David C. G. Kerr, Chester H. Ferguson, of Macfarlane, Ferguson, Allison & Kelly Tampa, Fla., for appellee.

Before HUTCHESON, TUTTLE and WISDOM, Circuit Judges.

WISDOM, Circuit Judge.

The question for decision is the enforceability in Florida, as against the creditors of an insolvent estate, of a Pennsylvania separation agreement providing for the support of a decedent's minor children.

On June 11, 1956, the plaintiff-appellant, Mrs. Annette Gessler, and John Gessler, her husband, entered into a written separation and support agreement under seal, "this agreement to be binding upon the parties hereto, and their respective heirs, executors and administrators". The agreement required Gessler to pay to his wife specific monthly amounts for the support of his minor children.1 It provided that it "shall be governed by and be construed in accordance with the laws of the Commonwealth of Pennsylvania". The substance of the agreement was embodied in a stipulation, and later in an order of court of the Court of Quarter Sessions of Montgomery County, Pennsylvania.2 Mrs. Gessler had previously filed in that court an action for the custody and support of the children.

Gessler died intestate June 18, 1957 domiciled in Florida. The estate was insolvent. No payments for support of the children were made after June 1, 1957. Accordingly, Mrs. Annette Gessler filed a claim against the estate in the probate court of Hillsborough County, Florida on behalf of her minor children. The administratrix, Nina Ross Gessler, denied liability. Mrs. Annette Gessler then filed suit against the administratrix in the district court for the Southern District of Florida, asking that the defendant be required to perform the decedent's agreement. She asked for a judgment in the amount of $41,400 on the assumption that the failure to pay the monthly payments when due matured the entire obligation.

The defendant moved to dismiss, on the ground that enforcement of the agreement would permit children who are heirs to secure a preference, under the guise of support, over creditors of an insolvent estate, contrary to the public policy, statutes, and decisions of Florida. The district court sustained the motion to dismiss and entered judgment for the administratrix. Mrs. Gessler appeals on behalf of her minor children. We reverse.

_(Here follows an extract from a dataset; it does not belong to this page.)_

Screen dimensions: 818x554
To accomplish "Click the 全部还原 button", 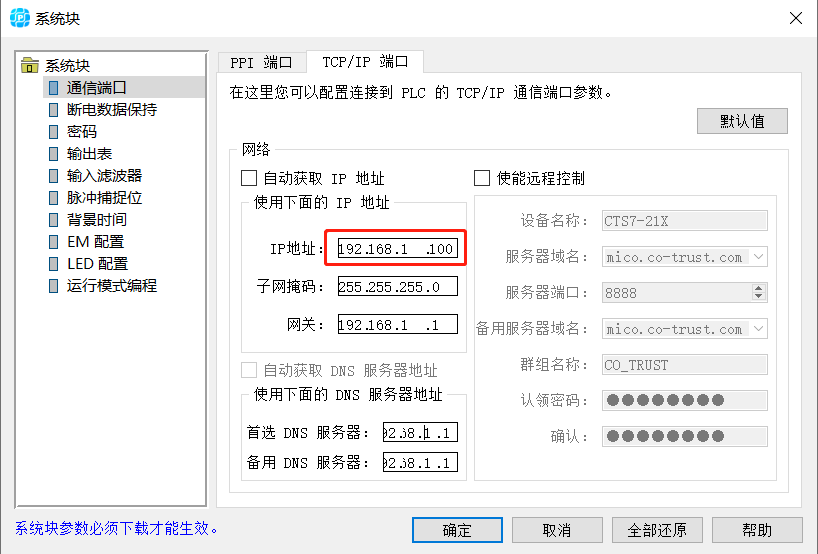I will click(x=657, y=530).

The contract was "made and concluded at Philadelphia, Pennsylvania", for the support of minor children domiciled in Pennsylvania, payment to be made to the children's mother, a resident of Pennsylvania. Under ordinary rules of conflicts of law, Pennsylvania law controls as to the validity3 and performance of the contract.4 In addition, the parties agreed that the contract "would be governed by and be construed in accordance with the laws of the Commonwealth of Pennsylvania". The parties' connection with Pennsylvania was so substantial and Pennsylvania's interest in the support of resident children so great, that we consider that the Gesslers clearly were entitled to select Pennsylvania law for their contract and to have it enforced in a Florida forum5, unless there is a strong public policy in Florida against the enforcement of such contracts.6

Under Pennsylvania law the contract is valid and is enforceable against the father's estate. In re Fessman's Estate, 1956, 386 Pa. 447, 126 A.2d 676; Huffman v. Huffman, 1933, 311 Pa. 123, 166 A. 570.

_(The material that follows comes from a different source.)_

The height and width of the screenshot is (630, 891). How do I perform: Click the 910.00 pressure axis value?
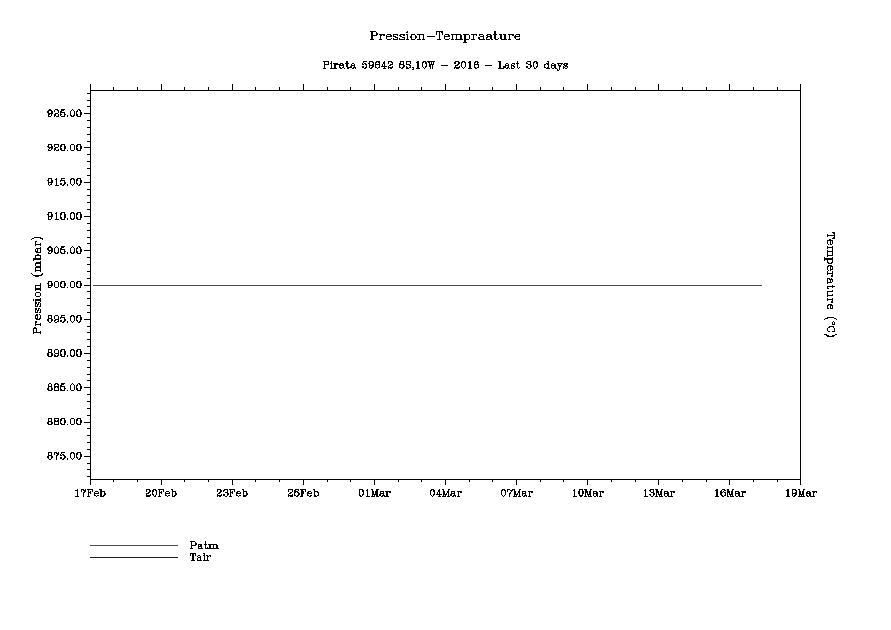pyautogui.click(x=63, y=217)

It would be something of a shock to this Court if we should discover that it is against the public policy of Florida to enforce the Gessler agreement. As we pointed out in Sun Insurance Office Limited v. Clay, 5 Cir., 1959, 265 F.2d 522, 525:

"The following representative decisions demonstrate the Florida courts\' tendency, based on their interpretation of the requirements of due process and their recognition of the general common law rules of comity, to refrain from attempting to apply Florida statutes or their own notions of public policy to foreign contracts which are valid where entered into: Connor v. Elliott, supra 79 Fla. 513, 85 So. 164; Sovereign Camp, Woodmen of the World v. Mixon, 79 Fla. 420, 84 So. 171; Equitable Life Assur. Soc. of United States of America v. McRee, 75 Fla. 257, 78 So. 22; American Fire Ins. Co. v. King Lumber & Mfg. Co., 74 Fla. 130, 77 So. 168, affirmed 250 U.S. 2, 39 S.Ct. 431, 63 L.Ed. 810."

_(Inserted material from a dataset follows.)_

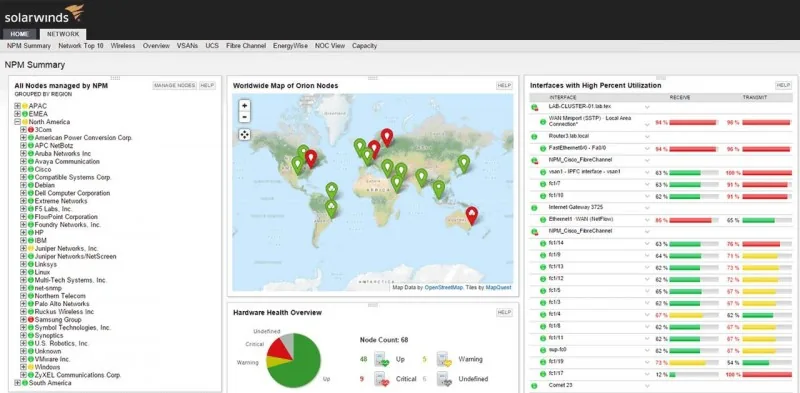Expand the APAC region node
This screenshot has height=393, width=800.
pos(17,106)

The precise question before us was before the Florida courts in the recent case of Simpson v. Simpson, Fla.App. 1959, 108 So.2d 632, 635. In that case a separation agreement required the father to pay $125 a month for the support of each child until the child reached eighteen years of age. The District Court of Appeal, citing the Pennsylvania case of Huffman v. Huffman among other cases, held that "the agreement provision for the child's support embodied in the final decree of divorce remained vital and effective so as to survive the death of the father as a contractual liability against his estate". The Court said:

"The courts are ever solicitous of the welfare of the child. The need of a child for food and shelter and other exigencies of life does not end with the death of the father. Since a father by contract can create a continuing debt in favor of strangers which would constitute a claim against his estate, then why could he not similarly create such a continuing debt in favor of his children? This court cannot conclude that it is consonant with justice and reason that a properly covenanted obligation on the part of the father to assume responsibility for support payments for his child through a given period of time should be held invalid at his death."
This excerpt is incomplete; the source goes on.